As I mentioned in my previous post, my husband, Kevin, and I are attending Kogod School of Business together. Many people thought we were crazy when after two years of marriage we told them we were BOTH quitting our jobs to go back to school. Others had the do-it-while-you’re-young mentality. Either way, we took the leap, packed our bags, and moved to the big city from Raleigh, North Carolina.
Kevin’s grandparents are both in their 90’s and have been happily married for over 65 years. We asked them before tying-the-knot what are the keys to lasting matrimony. To my surprise their answer was not the typical, “never go to bed angry” or “communication.” Although both suggestions are valid (cliché, but valid), they advised us to not take life too seriously and to make sure we actually LIKE the person we are marrying. Not your typical wedding advice.
Let’s face it, one day I will develop every woman’s worst nightmare, kankles (paired with orthopedic sneakers of course). Kevin will be bald and will probably be missing teeth. According to his grandparents, one day we will slow down, our kids will be grown, and it will just be the two of us, kankly and bald. When that day comes, we need to enjoy one another’s company, we have to LIKE and love each other.
Often I think people believe that Kevin and I have this student-married life down pat, but the truth is, sometimes we are missing the LIKE during the semester. Our MBA frequently bleeds into every aspect of our lives. Arguments tend to resemble a case analysis, with every detail scrutinized. We are quick to lose patience at home or even when doing homework, we incessantly worry about money, and frankly sometimes we are just too exhausted to make time for one another. If there is one lesson we’ve learned in all our years together, it is that relationships require a lot of work.
This semester we’ve implemented Tuesday night date night. We take time away from school, homework, meetings, or any other distraction to reconnect. Tuesdays have officially become my favorite day of the week.

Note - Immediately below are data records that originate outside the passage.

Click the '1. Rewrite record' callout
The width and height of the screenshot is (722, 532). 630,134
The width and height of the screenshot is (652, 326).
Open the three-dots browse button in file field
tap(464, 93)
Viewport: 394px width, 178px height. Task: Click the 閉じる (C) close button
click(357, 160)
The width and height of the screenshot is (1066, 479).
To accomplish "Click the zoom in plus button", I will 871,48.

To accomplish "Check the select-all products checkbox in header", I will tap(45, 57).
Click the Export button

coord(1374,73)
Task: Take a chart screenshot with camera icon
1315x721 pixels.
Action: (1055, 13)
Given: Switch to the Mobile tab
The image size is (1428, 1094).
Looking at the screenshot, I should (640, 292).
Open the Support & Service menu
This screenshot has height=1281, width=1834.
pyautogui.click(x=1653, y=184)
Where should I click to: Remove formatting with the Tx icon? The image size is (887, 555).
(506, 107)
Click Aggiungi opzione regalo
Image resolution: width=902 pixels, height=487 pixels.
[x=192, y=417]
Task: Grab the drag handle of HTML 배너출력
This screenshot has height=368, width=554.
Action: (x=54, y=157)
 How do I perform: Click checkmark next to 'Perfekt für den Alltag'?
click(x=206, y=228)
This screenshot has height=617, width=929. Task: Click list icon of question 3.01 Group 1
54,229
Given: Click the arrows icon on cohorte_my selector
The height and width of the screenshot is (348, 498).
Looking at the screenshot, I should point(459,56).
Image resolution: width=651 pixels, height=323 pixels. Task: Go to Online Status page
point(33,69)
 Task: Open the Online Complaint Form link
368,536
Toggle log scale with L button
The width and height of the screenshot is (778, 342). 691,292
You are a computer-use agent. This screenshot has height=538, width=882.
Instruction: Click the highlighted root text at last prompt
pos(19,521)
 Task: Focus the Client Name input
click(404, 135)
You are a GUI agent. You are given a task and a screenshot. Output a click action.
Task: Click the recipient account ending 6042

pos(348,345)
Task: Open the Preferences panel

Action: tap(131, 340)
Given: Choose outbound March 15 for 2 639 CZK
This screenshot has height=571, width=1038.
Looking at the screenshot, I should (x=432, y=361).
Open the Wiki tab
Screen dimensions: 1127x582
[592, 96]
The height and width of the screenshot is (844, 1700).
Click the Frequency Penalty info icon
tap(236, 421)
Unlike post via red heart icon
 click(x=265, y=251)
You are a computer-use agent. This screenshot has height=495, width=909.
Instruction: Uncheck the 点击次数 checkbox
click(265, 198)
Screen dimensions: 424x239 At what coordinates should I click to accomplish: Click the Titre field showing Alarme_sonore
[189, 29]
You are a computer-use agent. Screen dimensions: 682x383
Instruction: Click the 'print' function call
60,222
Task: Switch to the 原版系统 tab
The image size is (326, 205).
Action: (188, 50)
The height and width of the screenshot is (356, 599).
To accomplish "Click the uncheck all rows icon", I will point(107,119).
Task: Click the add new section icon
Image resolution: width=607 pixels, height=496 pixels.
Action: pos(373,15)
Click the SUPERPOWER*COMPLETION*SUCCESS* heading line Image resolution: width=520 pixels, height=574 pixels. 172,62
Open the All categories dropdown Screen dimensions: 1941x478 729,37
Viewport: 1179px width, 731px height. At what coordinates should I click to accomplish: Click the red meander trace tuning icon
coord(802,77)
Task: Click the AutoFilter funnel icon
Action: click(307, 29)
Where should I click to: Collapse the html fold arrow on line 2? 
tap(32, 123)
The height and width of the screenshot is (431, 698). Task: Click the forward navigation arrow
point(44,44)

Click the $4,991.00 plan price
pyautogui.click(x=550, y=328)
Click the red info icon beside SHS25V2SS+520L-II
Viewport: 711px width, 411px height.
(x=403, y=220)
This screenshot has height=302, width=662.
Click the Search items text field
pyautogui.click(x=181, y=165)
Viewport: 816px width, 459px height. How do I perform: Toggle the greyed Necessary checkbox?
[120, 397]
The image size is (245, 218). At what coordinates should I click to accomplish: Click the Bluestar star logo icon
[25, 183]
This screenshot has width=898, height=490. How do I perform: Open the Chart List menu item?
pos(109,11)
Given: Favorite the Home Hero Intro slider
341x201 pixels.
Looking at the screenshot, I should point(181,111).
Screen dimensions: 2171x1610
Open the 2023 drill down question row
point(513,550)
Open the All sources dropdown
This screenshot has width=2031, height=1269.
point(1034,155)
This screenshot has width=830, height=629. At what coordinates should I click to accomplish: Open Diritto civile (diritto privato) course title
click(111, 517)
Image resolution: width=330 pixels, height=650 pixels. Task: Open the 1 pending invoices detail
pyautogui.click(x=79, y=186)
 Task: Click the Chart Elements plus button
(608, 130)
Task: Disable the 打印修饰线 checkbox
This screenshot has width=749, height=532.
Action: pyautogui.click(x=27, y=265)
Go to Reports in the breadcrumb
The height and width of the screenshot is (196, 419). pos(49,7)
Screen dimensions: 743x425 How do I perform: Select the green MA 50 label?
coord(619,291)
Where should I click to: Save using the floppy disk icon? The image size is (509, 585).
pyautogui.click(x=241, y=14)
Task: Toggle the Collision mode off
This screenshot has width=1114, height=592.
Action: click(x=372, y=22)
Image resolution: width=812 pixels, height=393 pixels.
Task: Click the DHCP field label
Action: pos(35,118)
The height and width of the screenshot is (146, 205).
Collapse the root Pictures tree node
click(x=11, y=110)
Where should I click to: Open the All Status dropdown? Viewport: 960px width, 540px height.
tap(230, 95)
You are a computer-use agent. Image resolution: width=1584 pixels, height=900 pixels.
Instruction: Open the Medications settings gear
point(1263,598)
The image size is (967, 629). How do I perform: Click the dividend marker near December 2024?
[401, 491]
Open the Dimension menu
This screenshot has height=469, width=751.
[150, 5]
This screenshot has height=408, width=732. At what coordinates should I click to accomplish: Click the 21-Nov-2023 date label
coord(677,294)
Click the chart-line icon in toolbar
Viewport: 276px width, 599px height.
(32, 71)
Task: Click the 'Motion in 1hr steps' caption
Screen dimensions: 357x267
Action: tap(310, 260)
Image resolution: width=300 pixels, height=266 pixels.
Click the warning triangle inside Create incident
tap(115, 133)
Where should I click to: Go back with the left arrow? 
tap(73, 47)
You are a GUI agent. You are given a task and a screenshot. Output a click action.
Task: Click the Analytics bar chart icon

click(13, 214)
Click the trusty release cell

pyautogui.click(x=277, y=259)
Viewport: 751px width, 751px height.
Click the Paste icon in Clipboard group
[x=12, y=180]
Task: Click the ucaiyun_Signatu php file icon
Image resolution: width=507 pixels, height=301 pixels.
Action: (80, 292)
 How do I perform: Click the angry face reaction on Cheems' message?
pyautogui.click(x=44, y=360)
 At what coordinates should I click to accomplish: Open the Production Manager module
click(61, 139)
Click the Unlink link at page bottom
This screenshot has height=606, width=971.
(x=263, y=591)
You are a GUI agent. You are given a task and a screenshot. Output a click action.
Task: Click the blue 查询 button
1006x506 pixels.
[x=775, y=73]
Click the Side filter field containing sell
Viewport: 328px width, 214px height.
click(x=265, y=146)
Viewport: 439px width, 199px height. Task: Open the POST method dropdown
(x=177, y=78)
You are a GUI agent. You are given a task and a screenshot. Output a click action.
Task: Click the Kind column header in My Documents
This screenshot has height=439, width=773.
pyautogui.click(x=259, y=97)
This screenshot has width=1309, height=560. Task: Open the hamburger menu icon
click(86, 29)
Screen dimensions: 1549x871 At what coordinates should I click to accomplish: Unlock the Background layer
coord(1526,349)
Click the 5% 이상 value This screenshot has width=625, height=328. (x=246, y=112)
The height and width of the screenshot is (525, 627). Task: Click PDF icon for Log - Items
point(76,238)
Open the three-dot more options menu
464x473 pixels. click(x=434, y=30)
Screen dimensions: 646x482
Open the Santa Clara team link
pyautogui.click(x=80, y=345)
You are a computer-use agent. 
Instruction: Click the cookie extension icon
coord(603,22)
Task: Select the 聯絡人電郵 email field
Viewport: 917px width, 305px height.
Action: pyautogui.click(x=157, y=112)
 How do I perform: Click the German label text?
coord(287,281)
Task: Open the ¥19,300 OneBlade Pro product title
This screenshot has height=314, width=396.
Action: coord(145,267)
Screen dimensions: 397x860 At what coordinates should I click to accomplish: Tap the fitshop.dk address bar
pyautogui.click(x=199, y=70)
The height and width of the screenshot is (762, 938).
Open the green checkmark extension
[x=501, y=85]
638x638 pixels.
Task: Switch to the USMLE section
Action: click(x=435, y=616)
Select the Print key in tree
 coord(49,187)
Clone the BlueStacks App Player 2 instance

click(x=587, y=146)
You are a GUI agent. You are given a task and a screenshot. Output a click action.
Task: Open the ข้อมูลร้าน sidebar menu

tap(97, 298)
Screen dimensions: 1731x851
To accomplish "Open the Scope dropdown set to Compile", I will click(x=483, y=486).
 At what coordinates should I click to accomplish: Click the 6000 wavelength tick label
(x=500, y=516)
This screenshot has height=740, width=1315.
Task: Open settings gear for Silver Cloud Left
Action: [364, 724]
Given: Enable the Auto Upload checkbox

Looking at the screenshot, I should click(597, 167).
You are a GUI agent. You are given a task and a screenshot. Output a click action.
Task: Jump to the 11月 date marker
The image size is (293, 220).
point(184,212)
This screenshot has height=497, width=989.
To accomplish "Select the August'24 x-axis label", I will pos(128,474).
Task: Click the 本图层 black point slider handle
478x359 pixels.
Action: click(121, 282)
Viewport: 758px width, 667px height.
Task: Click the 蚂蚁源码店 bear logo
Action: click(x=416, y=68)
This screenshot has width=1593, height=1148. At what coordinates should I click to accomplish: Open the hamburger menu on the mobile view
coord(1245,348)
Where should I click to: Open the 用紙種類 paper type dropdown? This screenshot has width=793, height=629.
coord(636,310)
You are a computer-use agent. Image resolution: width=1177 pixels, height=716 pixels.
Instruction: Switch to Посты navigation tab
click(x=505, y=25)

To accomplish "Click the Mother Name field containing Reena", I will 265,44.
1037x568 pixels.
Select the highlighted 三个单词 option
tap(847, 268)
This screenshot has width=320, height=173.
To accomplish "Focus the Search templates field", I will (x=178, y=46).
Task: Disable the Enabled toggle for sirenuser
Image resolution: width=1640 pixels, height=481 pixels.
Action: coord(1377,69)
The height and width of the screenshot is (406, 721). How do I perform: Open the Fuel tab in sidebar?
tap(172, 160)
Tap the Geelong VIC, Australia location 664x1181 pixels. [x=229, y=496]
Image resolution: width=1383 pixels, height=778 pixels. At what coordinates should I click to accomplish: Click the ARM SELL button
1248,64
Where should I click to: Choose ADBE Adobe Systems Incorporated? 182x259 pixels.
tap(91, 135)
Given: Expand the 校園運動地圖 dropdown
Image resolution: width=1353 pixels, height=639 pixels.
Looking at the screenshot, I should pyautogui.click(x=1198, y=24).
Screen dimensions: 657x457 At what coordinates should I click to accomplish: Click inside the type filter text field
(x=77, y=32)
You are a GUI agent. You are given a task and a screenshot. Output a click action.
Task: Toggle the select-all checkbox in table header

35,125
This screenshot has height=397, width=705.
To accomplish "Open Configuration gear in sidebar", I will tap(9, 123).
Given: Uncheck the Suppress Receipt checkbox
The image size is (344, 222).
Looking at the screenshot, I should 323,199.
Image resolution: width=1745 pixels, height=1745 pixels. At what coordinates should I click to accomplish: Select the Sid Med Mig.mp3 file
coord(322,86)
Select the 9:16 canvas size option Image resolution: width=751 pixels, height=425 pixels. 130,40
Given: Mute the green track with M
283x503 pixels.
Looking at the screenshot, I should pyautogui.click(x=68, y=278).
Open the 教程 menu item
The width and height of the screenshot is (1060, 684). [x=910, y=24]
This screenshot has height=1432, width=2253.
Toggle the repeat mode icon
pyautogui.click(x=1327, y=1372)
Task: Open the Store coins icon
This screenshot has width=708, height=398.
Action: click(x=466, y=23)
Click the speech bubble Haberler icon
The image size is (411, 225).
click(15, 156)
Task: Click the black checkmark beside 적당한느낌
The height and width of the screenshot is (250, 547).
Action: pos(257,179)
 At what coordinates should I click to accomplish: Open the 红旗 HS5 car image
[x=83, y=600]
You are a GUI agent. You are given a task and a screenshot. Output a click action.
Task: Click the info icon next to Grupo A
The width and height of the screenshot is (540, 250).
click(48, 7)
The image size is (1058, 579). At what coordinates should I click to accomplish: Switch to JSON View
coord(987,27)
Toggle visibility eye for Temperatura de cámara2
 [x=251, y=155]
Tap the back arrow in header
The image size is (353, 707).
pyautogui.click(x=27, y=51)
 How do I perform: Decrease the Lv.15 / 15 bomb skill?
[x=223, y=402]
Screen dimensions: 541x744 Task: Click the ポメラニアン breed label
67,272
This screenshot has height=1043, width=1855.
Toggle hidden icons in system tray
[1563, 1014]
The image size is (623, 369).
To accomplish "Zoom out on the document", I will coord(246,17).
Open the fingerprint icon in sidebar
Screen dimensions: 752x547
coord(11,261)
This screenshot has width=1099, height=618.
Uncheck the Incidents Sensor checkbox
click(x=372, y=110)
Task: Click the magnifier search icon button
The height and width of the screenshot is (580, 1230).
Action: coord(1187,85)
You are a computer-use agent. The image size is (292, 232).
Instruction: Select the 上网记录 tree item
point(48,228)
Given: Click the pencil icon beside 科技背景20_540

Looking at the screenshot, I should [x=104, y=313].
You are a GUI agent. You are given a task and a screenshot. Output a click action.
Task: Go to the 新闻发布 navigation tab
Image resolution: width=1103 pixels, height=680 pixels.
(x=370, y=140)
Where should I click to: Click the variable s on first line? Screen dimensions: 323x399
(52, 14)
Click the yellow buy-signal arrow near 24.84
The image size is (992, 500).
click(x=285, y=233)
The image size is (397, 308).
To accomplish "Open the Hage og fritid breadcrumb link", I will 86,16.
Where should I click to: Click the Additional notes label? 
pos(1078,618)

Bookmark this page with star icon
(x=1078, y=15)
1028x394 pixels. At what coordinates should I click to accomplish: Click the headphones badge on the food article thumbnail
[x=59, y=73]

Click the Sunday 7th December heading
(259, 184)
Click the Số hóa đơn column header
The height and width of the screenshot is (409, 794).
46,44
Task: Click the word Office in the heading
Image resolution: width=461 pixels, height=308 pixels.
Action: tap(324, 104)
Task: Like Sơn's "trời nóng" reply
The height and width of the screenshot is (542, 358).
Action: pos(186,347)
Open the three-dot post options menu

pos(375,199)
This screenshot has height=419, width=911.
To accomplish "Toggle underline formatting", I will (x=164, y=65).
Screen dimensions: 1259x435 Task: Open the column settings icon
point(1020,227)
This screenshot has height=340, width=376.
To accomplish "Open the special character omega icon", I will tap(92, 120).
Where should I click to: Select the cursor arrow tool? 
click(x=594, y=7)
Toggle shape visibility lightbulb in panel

Even with the struggles of earning our degree together, I am fortunate to be experiencing a new city and meeting new people with my best friend. And no matter where life takes us after we’ve received our MBA’s, we will still work together to make our relationship strong. For better or worse, richer or poorer, (we are in our poorer stage now) we will love and LIKE each other until we are old, gray, and well, bald with orthopedic shoes.